Oosthoek's Uitgevers Mij. N.V (1916-1925)

Gepubliceerd op 24-01-2019

I

betekenis & definitie

I - de 9de letter van ons alphabet en in gebruik als klinker. In het Latijn duidt zij èn klinker èn medeklinker aan (zie onder J). De punt erboven is niet van ouden oorsprong, maar komt eerst in de 5de of 6de eeuw onzer jaartelling voor.
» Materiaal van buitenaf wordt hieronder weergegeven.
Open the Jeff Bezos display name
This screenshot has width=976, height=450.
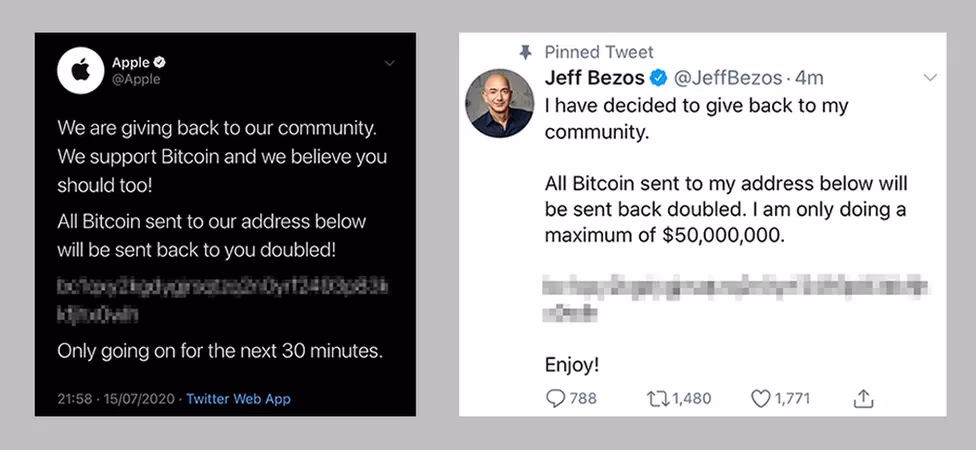pyautogui.click(x=593, y=77)
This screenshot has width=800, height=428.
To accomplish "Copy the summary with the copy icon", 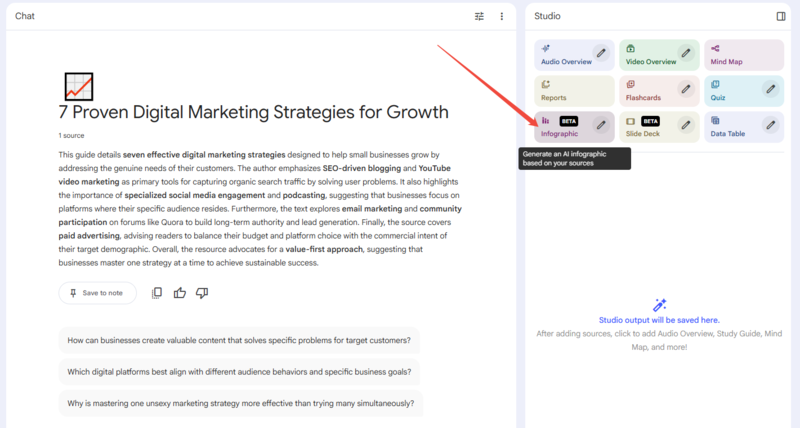I will click(x=157, y=293).
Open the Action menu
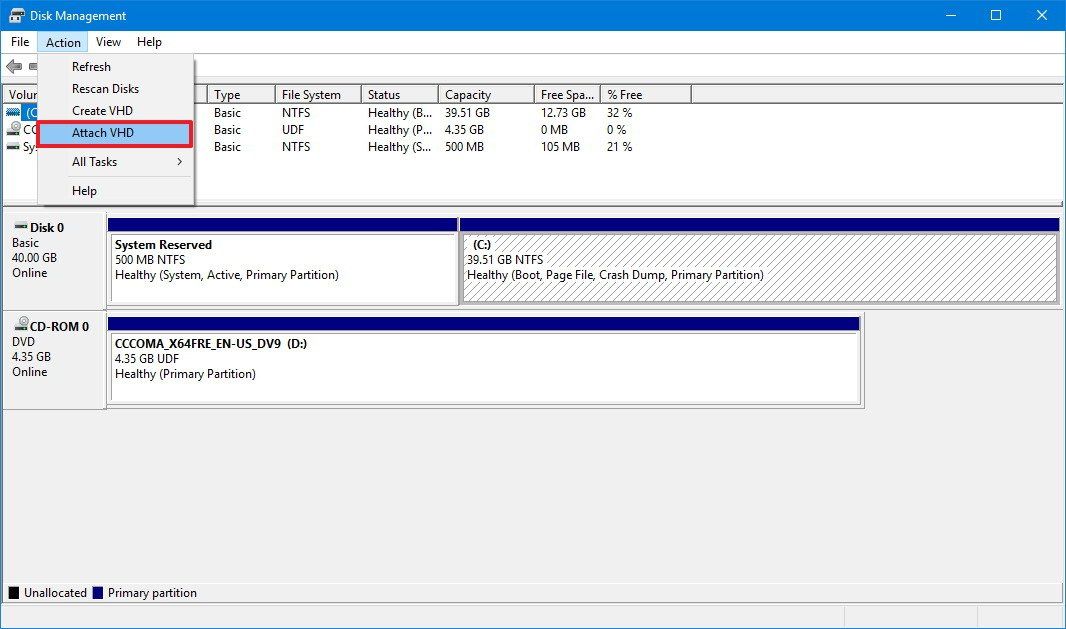The height and width of the screenshot is (629, 1066). 63,41
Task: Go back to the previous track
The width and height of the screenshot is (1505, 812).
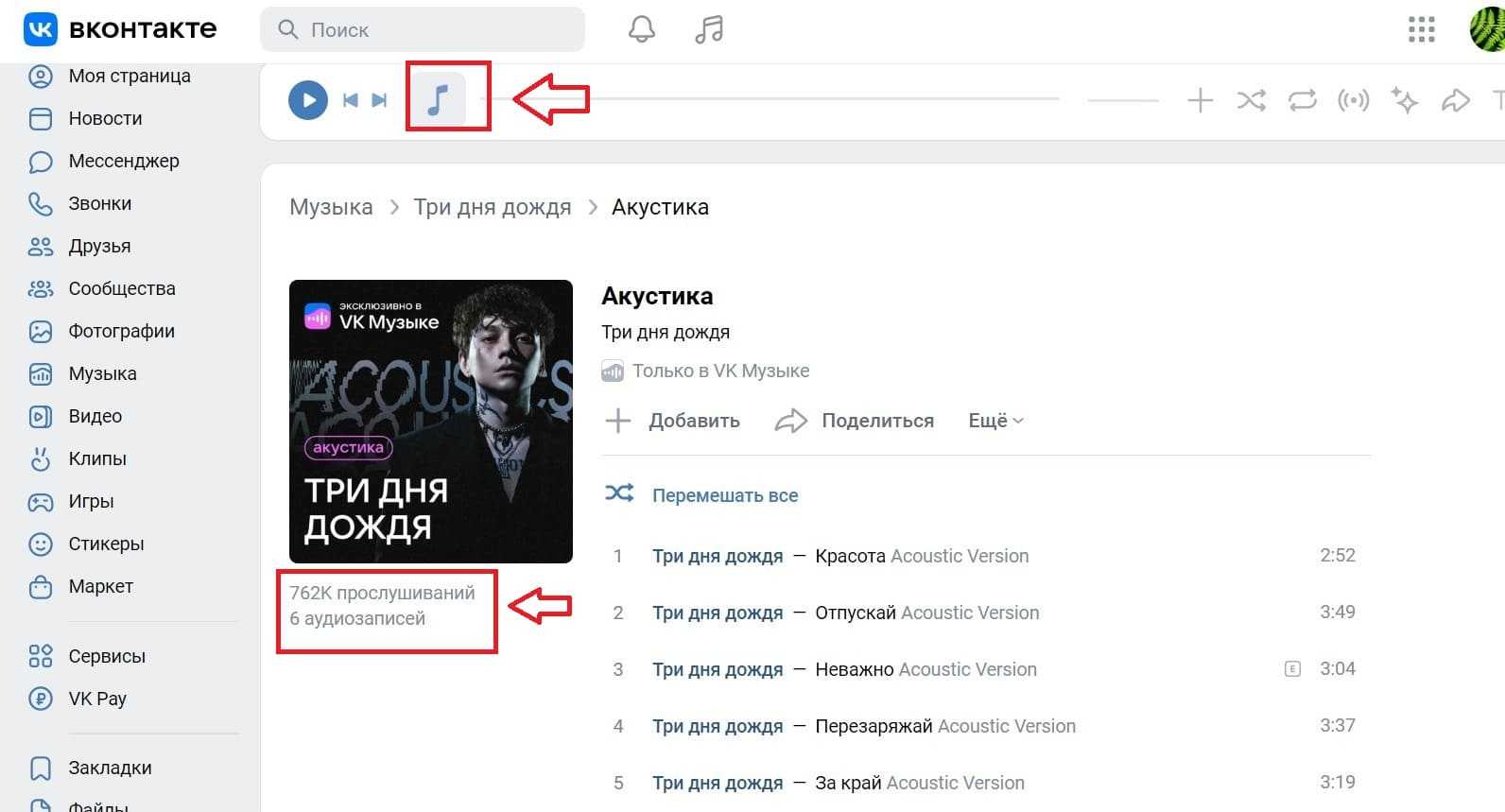Action: click(x=350, y=100)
Zij komt voor in de volgende afkortingen:

ib., ibid. = ibidem (op dezelfde plaats ); — id. = idem (dezelfde of hetzelfde); — i. e. = id est (dat is, namelijk); — i. f. = in fine (aan het einde); — I. H. S. = de eerste 3 letters van den Griekschen naam Iêsos, Christusmonogram, beteekenend: I. Hominum Salvator (J. de heiland der menschheid) of I. Hortator Sanctorum (J. de vermaner der heiligen) of In Hoc Salus (bij Dezen is het behoud) of Iesum habemus socium (wij hebben J. tot bondgenoot). Vooral de H. Bernardus v. Siena heeft de verspreiding van het monogram bevorderd; de H. Ignatius v. Loyola gebruikte het in zijn zegel als generaal der Jezuïeten, die het in dien vorm hebben verspreid; — inf. = infra (zie ald.);

i. q. = id quod (dat wat); — i. q. e. d. = id quod erat demonstrandum (hetgeen moest bewezen worden); — it. = item (evenzoo).